Reduce overhead of bulk inserts
As a test, I modified fts2.c to collect multiple inserts with increasing rowids into in-memory structures, then flush them out as a single level-0 segment. When it flushes every 100 documents, performance is increased by up to 40%. This is even better than the gains from doing bulk inserts in the first place.
Prefix-encode first terms
At this time, interior and leaf nodes fully-encode their first terms, and prefix-encode later terms. If we passed the key which decided which child to take down from the interior node, we could prefix-encode the first term against that. Thus, if we have runs of very long terms, we could save the initial hit from fully-encoding the term.
The main flaw is handling the leftmost term. The first child of an interior node has no term in the interior node. For interior nodes which are themselves not leftmost in their parents, the term would be the one passed down from the parent. But for the leftmost arc in the tree, there is no such term.
A solution would be to store the leftmost term of the tree at the root (in the segment directory). If this term is large, it could cause fragmentation of the segment directory, which would be negative for the entire tree. A solution to that would be to cap the length. Either way, it's possible/likely that most of the term will never be used in the first place, because it won't share much prefix with the first term of the next leaf node (and even less as you rise through the tree).

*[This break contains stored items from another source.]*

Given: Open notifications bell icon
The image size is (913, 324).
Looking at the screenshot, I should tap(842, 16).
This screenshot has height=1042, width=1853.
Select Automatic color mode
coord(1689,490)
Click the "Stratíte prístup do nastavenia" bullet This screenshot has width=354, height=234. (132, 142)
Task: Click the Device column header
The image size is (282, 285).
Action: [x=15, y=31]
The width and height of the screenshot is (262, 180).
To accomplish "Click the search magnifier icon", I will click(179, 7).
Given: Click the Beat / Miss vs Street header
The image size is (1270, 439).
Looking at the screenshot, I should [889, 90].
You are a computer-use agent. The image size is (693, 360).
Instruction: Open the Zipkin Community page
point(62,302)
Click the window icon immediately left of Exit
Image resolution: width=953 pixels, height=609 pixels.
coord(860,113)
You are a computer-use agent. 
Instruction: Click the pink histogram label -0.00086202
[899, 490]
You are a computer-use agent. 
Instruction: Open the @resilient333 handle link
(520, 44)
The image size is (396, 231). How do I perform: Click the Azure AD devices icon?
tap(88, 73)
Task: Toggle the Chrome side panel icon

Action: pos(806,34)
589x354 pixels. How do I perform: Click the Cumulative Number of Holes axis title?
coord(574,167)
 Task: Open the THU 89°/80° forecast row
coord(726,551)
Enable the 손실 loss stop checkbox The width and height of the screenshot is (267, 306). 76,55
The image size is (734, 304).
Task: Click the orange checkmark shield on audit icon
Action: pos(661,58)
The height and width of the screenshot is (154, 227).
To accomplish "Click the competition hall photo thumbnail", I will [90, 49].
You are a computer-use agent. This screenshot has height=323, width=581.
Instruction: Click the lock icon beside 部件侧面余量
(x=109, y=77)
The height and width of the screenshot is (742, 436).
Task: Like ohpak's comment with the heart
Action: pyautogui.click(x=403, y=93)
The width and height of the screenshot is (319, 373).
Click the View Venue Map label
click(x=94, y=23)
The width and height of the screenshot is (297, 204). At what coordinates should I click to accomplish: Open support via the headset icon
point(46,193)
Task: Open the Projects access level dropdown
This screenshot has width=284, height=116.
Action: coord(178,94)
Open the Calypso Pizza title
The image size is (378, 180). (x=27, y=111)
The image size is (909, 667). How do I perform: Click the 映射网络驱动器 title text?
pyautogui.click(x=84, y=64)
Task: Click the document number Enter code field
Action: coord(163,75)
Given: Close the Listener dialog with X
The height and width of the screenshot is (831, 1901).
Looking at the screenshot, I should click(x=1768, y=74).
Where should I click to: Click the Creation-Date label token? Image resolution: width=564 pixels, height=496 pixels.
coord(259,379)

The best solution I've thought of would be to push the shared prefix from the first two terms of a node up. Long terms would thus be equitably distributed across the leftmost arc of the tree. This has the downside of making encoding much more complicated, since you can't encode the first term until you know the shared prefix from the parent node, etc. Probably not worthwhile at this time, but may be worthwhile if/when we start using a separate term directory (see a later idea on this list).
Integrate fts2 storage with sqlite btree
Convert %_segments to have fields for level, idx, and term0, and pull term0 out of the leaf nodes. In this form, interior nodes dissappear entirely, as does the segment directory. Segment merges would be pretty much unchanged. This could be a substantial improvement when implementing incremental merging, since it removes a layer of management from the system. Main concern is whether the additional btree will slow things down too much - the test immediately before fts2 used parallel btrees, and was still 10x slower than fts2 ended up.
Base docids per segment
Delta-encoding of docids kicks in strongly for longer doclists, but doesn't help much for short doclists. In the limit, a single-document segment for a high docid will spend much more overhead to encode identical docids. A solution would be to have a per-segment base docid which all doclists in that segment delta-encode from. For a single-document segment, this would make all leading docids 0, which could then be omitted.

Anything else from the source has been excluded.